(Element lookup items)
↓↓↓
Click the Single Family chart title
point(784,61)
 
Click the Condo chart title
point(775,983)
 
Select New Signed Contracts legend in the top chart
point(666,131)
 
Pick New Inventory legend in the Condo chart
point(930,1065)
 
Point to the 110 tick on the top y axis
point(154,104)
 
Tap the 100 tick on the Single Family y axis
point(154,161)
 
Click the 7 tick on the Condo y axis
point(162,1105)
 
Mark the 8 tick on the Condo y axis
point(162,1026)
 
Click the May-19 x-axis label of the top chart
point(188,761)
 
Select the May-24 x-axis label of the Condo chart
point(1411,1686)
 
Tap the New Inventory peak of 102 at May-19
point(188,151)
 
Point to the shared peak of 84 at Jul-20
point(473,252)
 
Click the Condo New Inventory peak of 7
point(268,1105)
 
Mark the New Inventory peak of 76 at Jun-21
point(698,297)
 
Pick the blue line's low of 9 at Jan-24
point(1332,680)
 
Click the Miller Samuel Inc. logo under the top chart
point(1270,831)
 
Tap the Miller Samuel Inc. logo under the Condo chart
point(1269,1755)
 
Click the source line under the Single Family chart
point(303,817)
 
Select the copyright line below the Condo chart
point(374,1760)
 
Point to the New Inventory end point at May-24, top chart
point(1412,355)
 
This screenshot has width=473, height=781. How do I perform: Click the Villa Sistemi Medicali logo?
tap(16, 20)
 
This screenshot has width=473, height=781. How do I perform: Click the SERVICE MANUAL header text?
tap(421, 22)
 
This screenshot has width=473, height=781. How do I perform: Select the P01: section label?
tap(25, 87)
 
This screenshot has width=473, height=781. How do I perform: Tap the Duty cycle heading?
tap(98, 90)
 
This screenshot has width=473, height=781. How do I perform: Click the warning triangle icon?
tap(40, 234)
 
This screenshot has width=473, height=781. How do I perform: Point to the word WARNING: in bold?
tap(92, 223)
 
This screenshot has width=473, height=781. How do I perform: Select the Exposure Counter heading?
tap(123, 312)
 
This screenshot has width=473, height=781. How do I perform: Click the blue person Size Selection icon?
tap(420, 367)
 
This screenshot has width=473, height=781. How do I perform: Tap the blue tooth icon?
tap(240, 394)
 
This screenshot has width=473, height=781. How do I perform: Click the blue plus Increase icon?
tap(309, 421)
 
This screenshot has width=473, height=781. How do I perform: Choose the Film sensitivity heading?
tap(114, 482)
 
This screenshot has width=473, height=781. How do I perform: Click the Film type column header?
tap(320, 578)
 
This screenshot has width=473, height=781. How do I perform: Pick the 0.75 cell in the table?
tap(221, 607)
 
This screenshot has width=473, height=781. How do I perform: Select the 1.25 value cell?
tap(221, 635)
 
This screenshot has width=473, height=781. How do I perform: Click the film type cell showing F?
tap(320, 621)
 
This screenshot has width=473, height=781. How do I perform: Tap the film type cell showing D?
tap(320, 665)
↑↑↑
**To do**
Return every item above verbatim, each followed by its answer, in the original order.

**Exercise response**
Click the Single Family chart title
point(784,61)
 
Click the Condo chart title
point(775,983)
 
Select New Signed Contracts legend in the top chart
point(666,131)
 
Pick New Inventory legend in the Condo chart
point(930,1065)
 
Point to the 110 tick on the top y axis
point(154,104)
 
Tap the 100 tick on the Single Family y axis
point(154,161)
 
Click the 7 tick on the Condo y axis
point(162,1105)
 
Mark the 8 tick on the Condo y axis
point(162,1026)
 
Click the May-19 x-axis label of the top chart
point(188,761)
 
Select the May-24 x-axis label of the Condo chart
point(1411,1686)
 
Tap the New Inventory peak of 102 at May-19
point(188,151)
 
Point to the shared peak of 84 at Jul-20
point(473,252)
 
Click the Condo New Inventory peak of 7
point(268,1105)
 
Mark the New Inventory peak of 76 at Jun-21
point(698,297)
 
Pick the blue line's low of 9 at Jan-24
point(1332,680)
 
Click the Miller Samuel Inc. logo under the top chart
point(1270,831)
 
Tap the Miller Samuel Inc. logo under the Condo chart
point(1269,1755)
 
Click the source line under the Single Family chart
point(303,817)
 
Select the copyright line below the Condo chart
point(374,1760)
 
Point to the New Inventory end point at May-24, top chart
point(1412,355)
 
This screenshot has width=473, height=781. How do I perform: Click the Villa Sistemi Medicali logo?
tap(16, 20)
 
This screenshot has width=473, height=781. How do I perform: Click the SERVICE MANUAL header text?
tap(421, 22)
 
This screenshot has width=473, height=781. How do I perform: Select the P01: section label?
tap(25, 87)
 
This screenshot has width=473, height=781. How do I perform: Tap the Duty cycle heading?
tap(98, 90)
 
This screenshot has width=473, height=781. How do I perform: Click the warning triangle icon?
tap(40, 234)
 
This screenshot has width=473, height=781. How do I perform: Point to the word WARNING: in bold?
tap(92, 223)
 
This screenshot has width=473, height=781. How do I perform: Select the Exposure Counter heading?
tap(123, 312)
 
This screenshot has width=473, height=781. How do I perform: Click the blue person Size Selection icon?
tap(420, 367)
 
This screenshot has width=473, height=781. How do I perform: Tap the blue tooth icon?
tap(240, 394)
 
This screenshot has width=473, height=781. How do I perform: Click the blue plus Increase icon?
tap(309, 421)
 
This screenshot has width=473, height=781. How do I perform: Choose the Film sensitivity heading?
tap(114, 482)
 
This screenshot has width=473, height=781. How do I perform: Click the Film type column header?
tap(320, 578)
 
This screenshot has width=473, height=781. How do I perform: Pick the 0.75 cell in the table?
tap(221, 607)
 
This screenshot has width=473, height=781. How do I perform: Select the 1.25 value cell?
tap(221, 635)
 
This screenshot has width=473, height=781. How do I perform: Click the film type cell showing F?
tap(320, 621)
 
This screenshot has width=473, height=781. How do I perform: Tap the film type cell showing D?
tap(320, 665)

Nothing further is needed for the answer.